Director Gabriel Mascaro on challenging stereotypes in ‘The Blue Trail’: “Sometimes, we associate freedom with young people”
In his new movie, The Blue Trail, which is playing in UK cinemas starting April 17th, Brazilian director Gabriel Mascaro gives audiences a new kind of protagonist.
Tereza (Denise Weinberg) works in a meat processing plant in Northern Brazil and seems unconcerned about the alarming political climate swirling around her. She is also 77 years old.
In this near-future version of Brazil, where productivity is prioritised over everything else, that’s the age at which senior citizens are rounded up by the government and placed in a remote colony so that the rest of society can achieve its maximum economic potential. When confronted with this mandate, however, Tereza strikes out into the Amazon by herself and discovers a new beginning.
Mascaro got the idea for the film through his grandmother, who, in her eighties, found a whole new chapter of joy and creativity when she took up painting for the first time. When he began watching movies with elderly protagonists, though, he quickly discovered that portrayals of this age group nearly always revolved around impending death or memories of the past.
“I [realised] that the genres in cinema that offer space for a character to experience life in general are associated with young bodies,” he said in a recent interview with Far Out, “Like coming-of-age or road movies, where you can be surprised by the journey.” He also realised that dystopian movies are equally preoccupied with young people as well, because society has normalised the idea that rebellion is a uniquely youthful pursuit.

“At some point,” Mascaro said, “I decided to make a playful movie where I can make almost a provocation – to provoke the tradition of storytelling, asking why the tradition of genres like coming-of-age, road movies, [and] dystopias only allow young bodies to be protagonists. And at some point, it became almost like a game for me of creation.”
Tereza doesn’t initially want to go on an adventure. She just wants to take a ride in an aeroplane as a last hurrah to her life of relative freedom. She finds someone who will take her on his boat up the Amazon River to a village where there are pilots, and the film morphs from a dystopian drama to a mystical road movie. While on the water, the man introduces Tereza to a type of snail that emits cobalt-blue slime that has psychedelic effects. When they reach the village, she is taken to a local casino where locals drink copious amounts of alcohol and bet on fighting animals.
Mascaro, who is from the Northeastern city of Recife, wanted to make sure that the portrayal of the Amazon region was not romanticised or stereotyped. He populated the cast and crew with locals to ensure accuracy, including in the faces of the characters. “In Brazilian cinema,” he explained, “Sometimes, if you don’t challenge yourself, you reproduce the same faces of São Paulo and Rio de Janeiro.” On a more philosophical level, though, he didn’t want to fall into the trap of portraying the Amazon as a wild, untamed wilderness of natural beauty and mystery. He wanted the audience to view it through Tereza’s journey.

--- DATA SHOWN ---

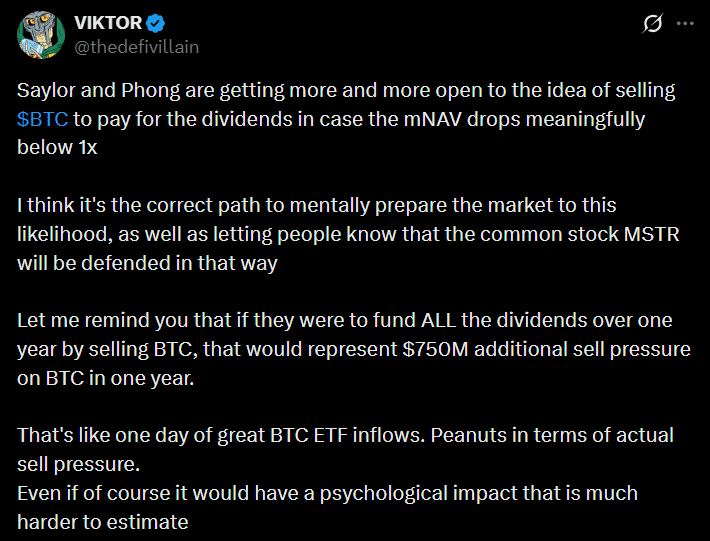
Task: Click the final line "harder to estimate"
Action: click(101, 521)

--- TO DO ---
[1] Answer these questions about the article on The Blue Trail:
(a) How old is Tereza?
(b) What did Mascaro's grandmother take up in her eighties?
(c) Which city is Mascaro from?
[2] Please output the passage of the article on The Blue Trail from "Director Gabriel Mascaro on" to "kind of protagonist.", copied word for word.

--- ANSWERS BELOW ---
[1]
(a) 77 years old.
(b) Painting.
(c) Recife.

[2]
Director Gabriel Mascaro on challenging stereotypes in ‘The Blue Trail’: “Sometimes, we associate freedom with young people”
In his new movie, The Blue Trail, which is playing in UK cinemas starting April 17th, Brazilian director Gabriel Mascaro gives audiences a new kind of protagonist.